When writing, I often find as I imagine many writers do, the material which comes to mind surrounds something I am experiencing in my personal or professional life at that time. I have been thinking a lot this past few weeks about how it feels to be returning to my private practice providing online and telephone psychological therapy.

Nearly a year ago I made the decision to not take on any new clients, and take some time out for myself and my family. As you will read in my blog as well as being a clinical psychologist, I am also someone who has been suffering from chronic illness the past 11 years. As you can imagine, this in itself brings its own continuous self care needs. Very sadly, in the past year and a half, I lost one of my closest friends, and myself and my incredible family lost my beloved grandmother, uncle, and aunt and her partner. So some slowing down was definitely needed!
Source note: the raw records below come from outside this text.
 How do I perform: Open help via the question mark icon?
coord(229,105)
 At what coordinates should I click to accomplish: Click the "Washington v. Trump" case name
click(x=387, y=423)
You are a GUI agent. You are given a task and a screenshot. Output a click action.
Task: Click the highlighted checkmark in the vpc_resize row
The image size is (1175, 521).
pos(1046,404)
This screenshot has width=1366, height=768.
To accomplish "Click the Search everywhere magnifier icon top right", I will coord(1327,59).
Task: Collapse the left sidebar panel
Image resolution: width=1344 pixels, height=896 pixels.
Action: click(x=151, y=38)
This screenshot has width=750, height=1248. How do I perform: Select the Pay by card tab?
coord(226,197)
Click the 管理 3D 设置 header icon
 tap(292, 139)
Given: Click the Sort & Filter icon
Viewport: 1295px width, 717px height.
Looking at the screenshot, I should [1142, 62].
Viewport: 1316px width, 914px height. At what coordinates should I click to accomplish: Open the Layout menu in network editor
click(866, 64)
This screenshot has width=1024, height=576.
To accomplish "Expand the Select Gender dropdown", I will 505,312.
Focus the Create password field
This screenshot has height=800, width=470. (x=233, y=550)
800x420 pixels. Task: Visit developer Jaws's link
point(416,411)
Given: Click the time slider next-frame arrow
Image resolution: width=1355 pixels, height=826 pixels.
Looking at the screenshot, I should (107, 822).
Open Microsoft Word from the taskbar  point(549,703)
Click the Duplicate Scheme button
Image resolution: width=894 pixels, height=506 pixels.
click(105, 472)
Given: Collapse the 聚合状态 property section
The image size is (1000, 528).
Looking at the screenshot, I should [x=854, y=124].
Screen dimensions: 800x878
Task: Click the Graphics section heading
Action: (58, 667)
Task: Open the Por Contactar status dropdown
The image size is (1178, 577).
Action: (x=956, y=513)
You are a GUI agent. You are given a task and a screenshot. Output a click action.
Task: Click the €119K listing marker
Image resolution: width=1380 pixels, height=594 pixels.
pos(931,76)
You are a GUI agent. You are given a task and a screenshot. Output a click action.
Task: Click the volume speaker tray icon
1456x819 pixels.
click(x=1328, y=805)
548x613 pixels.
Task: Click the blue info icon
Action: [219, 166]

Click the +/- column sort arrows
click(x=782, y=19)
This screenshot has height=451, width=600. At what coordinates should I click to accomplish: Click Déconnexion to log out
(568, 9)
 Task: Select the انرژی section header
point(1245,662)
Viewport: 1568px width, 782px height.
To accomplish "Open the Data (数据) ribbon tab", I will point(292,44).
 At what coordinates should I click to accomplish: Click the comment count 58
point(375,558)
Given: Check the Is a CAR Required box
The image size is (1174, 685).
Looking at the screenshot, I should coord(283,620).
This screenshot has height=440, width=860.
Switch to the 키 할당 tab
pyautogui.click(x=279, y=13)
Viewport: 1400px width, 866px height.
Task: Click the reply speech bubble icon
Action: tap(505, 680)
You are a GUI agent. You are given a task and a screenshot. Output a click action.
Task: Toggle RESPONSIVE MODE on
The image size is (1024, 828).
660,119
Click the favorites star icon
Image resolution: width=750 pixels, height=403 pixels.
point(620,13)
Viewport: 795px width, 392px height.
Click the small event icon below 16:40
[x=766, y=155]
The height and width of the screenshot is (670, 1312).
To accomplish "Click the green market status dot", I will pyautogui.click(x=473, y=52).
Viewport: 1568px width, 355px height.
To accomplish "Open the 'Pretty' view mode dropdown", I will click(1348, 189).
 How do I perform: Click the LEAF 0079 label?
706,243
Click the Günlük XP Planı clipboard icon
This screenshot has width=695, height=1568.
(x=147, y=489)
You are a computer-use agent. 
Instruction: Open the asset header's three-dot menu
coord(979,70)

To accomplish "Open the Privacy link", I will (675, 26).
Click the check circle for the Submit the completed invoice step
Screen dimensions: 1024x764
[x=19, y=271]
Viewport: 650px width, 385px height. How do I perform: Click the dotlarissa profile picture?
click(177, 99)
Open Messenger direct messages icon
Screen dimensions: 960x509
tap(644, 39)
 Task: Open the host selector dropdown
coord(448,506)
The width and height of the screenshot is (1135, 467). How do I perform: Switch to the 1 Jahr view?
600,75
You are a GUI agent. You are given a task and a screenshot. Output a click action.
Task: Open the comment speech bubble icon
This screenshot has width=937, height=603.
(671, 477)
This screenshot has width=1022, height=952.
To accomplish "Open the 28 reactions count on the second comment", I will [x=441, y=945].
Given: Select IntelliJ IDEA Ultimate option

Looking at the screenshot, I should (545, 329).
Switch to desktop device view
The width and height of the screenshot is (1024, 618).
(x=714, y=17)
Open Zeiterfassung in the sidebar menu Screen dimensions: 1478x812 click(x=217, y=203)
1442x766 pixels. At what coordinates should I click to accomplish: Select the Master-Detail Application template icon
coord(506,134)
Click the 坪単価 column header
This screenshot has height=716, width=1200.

On returning to practise, a blog I wrote this time five years ago keeps coming to my mind, so when a fellow therapist, Karin Brauner Hollman (www.k-brauner-counselling.co.uk ) very kindly asked me to write a guest blog I thought sharing this, with a bit of a– five years later – reflection could be insightful. As this links into a previous blog, I thought it may be a good idea to post it here too.

Read my original post here: My journey from naivety, to frustration, confusion and disempowerment (written december 22nd, 2013).

Reading this blog again actually made me quite sad…

A lot has happened in that time, for all of us! Whilst I practice gratitude daily, we cannot deny that the NHS is not being funded to enable it to do its job and austerity is taking its toll on our society. All of the amazing people who work in the NHS and social services are doing their best to help their patients; often risking their own health needs in order to do so.

However, in the same way we all have to manage many difficult things in our lives, the fact is this is the reality we currently live in. Whilst I keep optimistic that things can most definitely improve in the future, all we can really do at any moment is make the best of what we have, giving ourselves permission to feel the wide array of emotions that will most likely arise.

As therapists and clinicians, we can make sure we do our best for our clients, whilst also looking after ourselves. As is often said, we cannot look after others if we do not look after ourselves first.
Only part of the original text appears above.